2.1. General Requirements. These are the general requirements the PFI must
meet to be eligible to sell mortgages to the Bank:
(a) Meet the Bank's Standards. The PFI must have and maintain as one
of its principal business purposes the origination or purchase of
mortgages of the type that the PFI will sell to the Bank under this
Contract. In addition, the PFI, must, at all times, have the capacity to
originate or purchase mortgages that meet the MPF Program standards and
the standards generally imposed by other GSEs and private institutional
mortgage investors. The PFI must, at all times, satisfy the applicable
requirements for PFIs to originate or sell mortgages set forth in the
Guides and, if issued, comply with the MPF Program Requirements.
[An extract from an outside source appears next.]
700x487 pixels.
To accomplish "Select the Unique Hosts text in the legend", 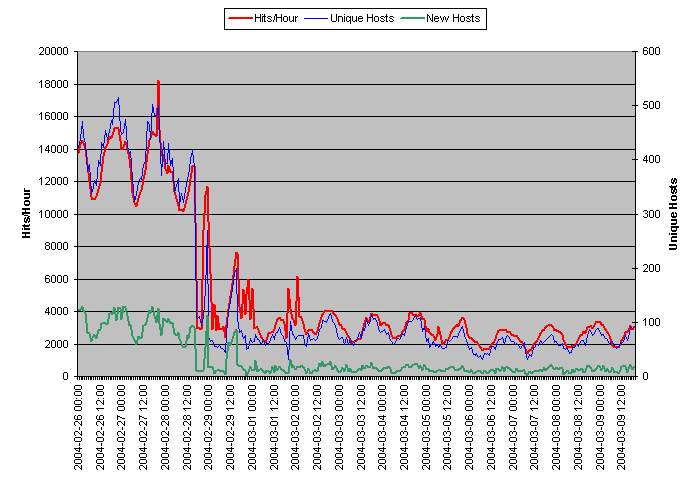I will (361, 18).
(b) Have Qualified Staff and Adequate Facilities and Systems. The
PFI must, at all times, employ personnel or agents who are well trained
and qualified to perform the functions required under Articles III and IV
of this Contract, and maintain facilities and systems that are able to
perform its functions under Articles III and IV of this Contract.
(c) Maintain Fidelity Bond and Errors and Omissions Coverage. The
PFI must maintain, at its own expense, a fidelity bond and errors and
omissions insurance, as required by the Guides.
(d) Report Basic Changes. The PFI must notify the Bank promptly in
writing of any material changes that occur in its or its agents' principal
purpose, activities, manner of originating or acquiring mortgages,
ownership, financial condition, staffing, facilities, fidelity bond or
errors and omissions insurance, which changes adversely affect the PFI's
ability to perform its obligations under this Contract.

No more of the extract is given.